++++ Excerpt

This is the mail archive of the libc-alpha@sources.redhat.com mailing list for the glibc project.


Index Nav: [Date Index] [Subject Index] [Author Index] [Thread Index]
Message Nav: [Date Prev] [Date Next] [Thread Prev] [Thread Next]

Re: a smaller LC_CTYPE locale format



One more place must be updated for the new locale format: fnmatch.
The comments say that fnmatch's speed in 8-bit locales depends on a
fast
      iswctype (btowc (c), desc)
function without going through btowc and gconv. Therefore I add a small
(32 byte) table for this in front of each wctype_t table.


2000-07-27  Bruno Haible  <haible@clisp.cons.org>

	* locale/localeinfo.h (_ISCTYPE): New macro.
	* posix/fnmatch_loop.c (internal_fnmatch): Use it, support new
	LC_CTYPE locale format.
	* locale/programs/ld-ctype.c (locale_ctype_t): New field class_b.
	(ctype_output): Output class_b[nr] right before class_3level[nr].
	(allocate_arrays): Fill class_b, similarly to class_3level.

*** glibc-20000724/locale/localeinfo.h.bak	Mon Jul  3 16:39:31 2000
--- glibc-20000724/locale/localeinfo.h	Fri Jul 28 01:00:21 2000
***************
*** 121,126 ****
--- 121,134 ----
  };
  
  
+ /* LC_CTYPE specific:
+    Access a wide character class with a single character index.
+    _ISCTYPE (c, desc) = iswctype (btowc (c), desc).
+    c must be an `unsigned char'.  desc must be a nonzero wctype_t.  */
+ #define _ISCTYPE(c, desc) \
+   (((((const uint32_t *) (desc)) - 8)[(c) >> 5] >> ((c) & 0x1f)) & 1)
+ 
+ 
  /* For each category declare the variable for the current locale data.  */
  #define DEFINE_CATEGORY(category, category_name, items, a) \
  extern struct locale_data *_nl_current_##category;
*** glibc-20000724/posix/fnmatch_loop.c.bak	Thu Jul  6 17:36:53 2000
--- glibc-20000724/posix/fnmatch_loop.c	Fri Jul 28 00:38:53 2000
***************
*** 256,290 ****
  		      /* Invalid character class name.  */
  		      return FNM_NOMATCH;
  
- 		    /* The following code is glibc specific but does
- 		       there a good job in sppeding up the code since
- 		       we can avoid the btowc() call.  The
- 		       IS_CHAR_CLASS call will return a bit mask for
- 		       the 32-bit table.  We have to convert it to a
- 		       bitmask for the __ctype_b table.  This has to
- 		       be done based on the byteorder as can be seen
- 		       below.  In any case we will fall back on the
- 		       code using btowc() if the class is not one of
- 		       the standard classes.  */
  # if defined _LIBC && ! WIDE_CHAR_VERSION
! #  if __BYTE_ORDER == __LITTLE_ENDIAN
! 		    if ((wt & 0xf0ffff) == 0)

++++++++

# Directive:
Can you quote everything in the glibc patch message, word for word, from "(allocate_arrays): Fill class_b, similarly" down to "(btowc (c), desc)."?

++++ Supplied entries

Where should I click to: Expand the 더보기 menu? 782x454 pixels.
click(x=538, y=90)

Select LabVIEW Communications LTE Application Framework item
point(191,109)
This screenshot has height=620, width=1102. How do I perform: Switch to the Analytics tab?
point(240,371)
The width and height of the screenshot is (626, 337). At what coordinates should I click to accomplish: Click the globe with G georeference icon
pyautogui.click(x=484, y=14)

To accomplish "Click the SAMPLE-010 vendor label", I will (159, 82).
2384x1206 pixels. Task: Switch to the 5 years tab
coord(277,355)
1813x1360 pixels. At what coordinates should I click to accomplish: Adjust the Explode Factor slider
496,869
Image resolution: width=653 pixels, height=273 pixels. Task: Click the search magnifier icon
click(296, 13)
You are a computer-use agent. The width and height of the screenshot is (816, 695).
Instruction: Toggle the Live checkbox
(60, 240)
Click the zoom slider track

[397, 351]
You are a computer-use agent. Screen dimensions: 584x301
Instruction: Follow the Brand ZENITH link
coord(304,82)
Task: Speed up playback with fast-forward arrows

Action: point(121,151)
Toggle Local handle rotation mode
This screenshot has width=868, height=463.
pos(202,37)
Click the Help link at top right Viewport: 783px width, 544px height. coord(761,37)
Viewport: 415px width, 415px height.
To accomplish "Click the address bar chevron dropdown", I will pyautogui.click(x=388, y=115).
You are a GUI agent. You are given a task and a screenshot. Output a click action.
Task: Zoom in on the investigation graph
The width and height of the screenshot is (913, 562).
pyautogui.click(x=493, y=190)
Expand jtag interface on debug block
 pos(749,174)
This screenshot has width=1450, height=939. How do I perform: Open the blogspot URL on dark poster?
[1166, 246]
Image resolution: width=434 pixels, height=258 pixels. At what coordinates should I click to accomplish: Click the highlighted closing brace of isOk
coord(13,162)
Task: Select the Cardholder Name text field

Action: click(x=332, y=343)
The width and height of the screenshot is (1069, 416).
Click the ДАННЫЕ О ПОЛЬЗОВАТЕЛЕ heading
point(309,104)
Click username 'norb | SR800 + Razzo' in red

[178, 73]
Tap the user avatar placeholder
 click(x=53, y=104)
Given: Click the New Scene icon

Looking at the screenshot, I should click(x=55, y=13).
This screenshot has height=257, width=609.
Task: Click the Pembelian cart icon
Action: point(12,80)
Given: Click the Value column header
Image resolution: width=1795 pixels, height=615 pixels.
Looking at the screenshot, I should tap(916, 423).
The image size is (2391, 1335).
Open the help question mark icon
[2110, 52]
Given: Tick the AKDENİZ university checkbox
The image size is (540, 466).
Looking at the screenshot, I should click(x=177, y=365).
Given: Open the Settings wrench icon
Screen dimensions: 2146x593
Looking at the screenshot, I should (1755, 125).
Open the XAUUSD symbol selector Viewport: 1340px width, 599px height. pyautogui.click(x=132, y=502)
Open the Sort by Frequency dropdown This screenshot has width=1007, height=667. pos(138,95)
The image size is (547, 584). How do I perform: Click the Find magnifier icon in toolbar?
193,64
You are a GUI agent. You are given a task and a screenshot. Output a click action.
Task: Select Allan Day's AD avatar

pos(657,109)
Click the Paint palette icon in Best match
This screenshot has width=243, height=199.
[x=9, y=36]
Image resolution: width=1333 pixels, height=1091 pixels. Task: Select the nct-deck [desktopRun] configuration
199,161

++++++++

# Response:
(allocate_arrays): Fill class_b, similarly to class_3level.

*** glibc-20000724/locale/localeinfo.h.bak	Mon Jul  3 16:39:31 2000
--- glibc-20000724/locale/localeinfo.h	Fri Jul 28 01:00:21 2000
***************
*** 121,126 ****
--- 121,134 ----
  };
  
  
+ /* LC_CTYPE specific:
+    Access a wide character class with a single character index.
+    _ISCTYPE (c, desc) = iswctype (btowc (c), desc).